Jean-Claude Sohm (CERIG / EFPG)
(15 octobre 2003)
 

Si le débit d'Internet s'est bien amélioré, beaucoup d'internautes lui sont encore relié avec un modem 56K. Le concepteur de pages web doit donc faire attention au poids de ses images. Pour le format JPEG, la procédure est simple : au moment de l'enregistrement, on réalise un compromis entre poids du fichier et qualité de l'image résultante. Pour le format GIF, la démarche est plus subtile. Nous décrivons dans cette note les différentes mesures à prendre pour qu'une image GIF transmette son message graphique sans que son fichier ne soit trop lourd.

 

Préambule

"Un bon dessin vaut mieux qu'un long discours"
"A picture is worth one thousand words"

En savoir plus sur...

Né à l'époque où l'imprimé régnait en maître, cet adage s'applique aussi au web, où un texte sans images paraît bien austère.
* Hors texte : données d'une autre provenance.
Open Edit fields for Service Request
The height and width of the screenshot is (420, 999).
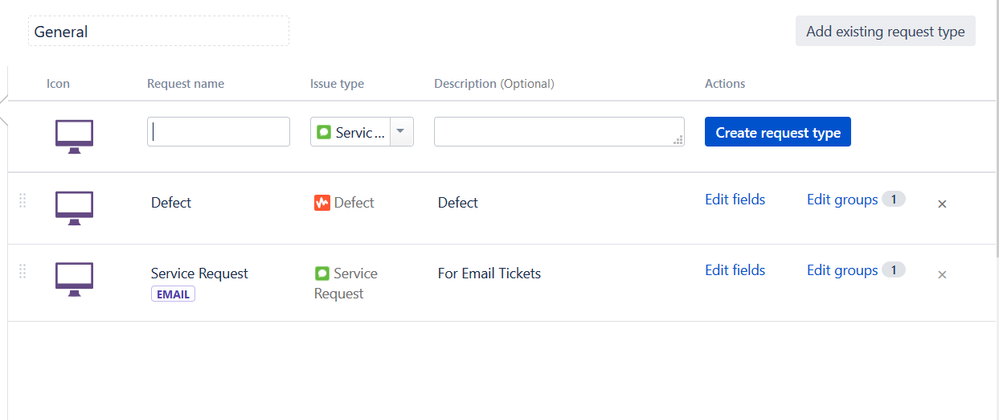point(735,270)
Au CERIG, nous n'avons pas toujours respecté l'adage (mea culpa !), mais nous avons une bonne (mauvaise) excuse : à l'époque de nos débuts, Internet était un petit tuyau très encombré, où les images passaient mal. Il n'était pas rare qu'un internaute navigue en décochant la case "Afficher les images" de son navigateur, afin d'aller un peu plus vite. Aujourd'hui, on compte en moyenne dans les pages web une image tous les mille mots... si cette donnée statistique est exacte.
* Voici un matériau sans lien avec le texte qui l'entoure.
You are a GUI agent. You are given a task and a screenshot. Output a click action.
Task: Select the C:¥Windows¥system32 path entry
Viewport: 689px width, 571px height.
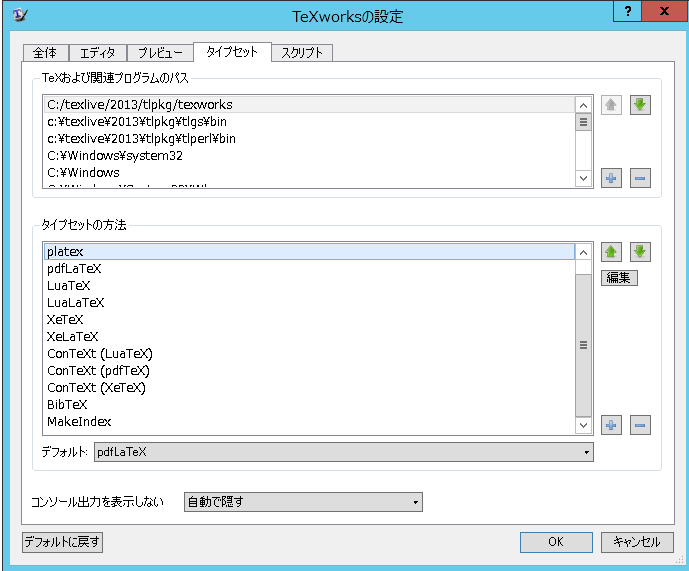[100, 156]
La bande passante d'Internet est aujourd'hui nettement plus large, mais pas au point que l'on puisse faire n'importe quoi. Tout le monde n'a pas une liaison ADSL ou T1 à sa disposition. Le modem 56K (ainsi appelé parce que son débit descendant n'atteint jamais 56 Kbps) est encore très répandu. Il lui faut au moins 8 secondes pour décharger une image de 50 Ko et, si l'on n'y prend pas garde quand on crée une image, les 50 Ko sont vite atteints ou dépassés. Faire attention au poids des images (c'est à dire à la taille de leur fichier), sans aliéner le message graphique, reste donc une question à l'ordre du jour. Il faut optimiser les images destinées au web.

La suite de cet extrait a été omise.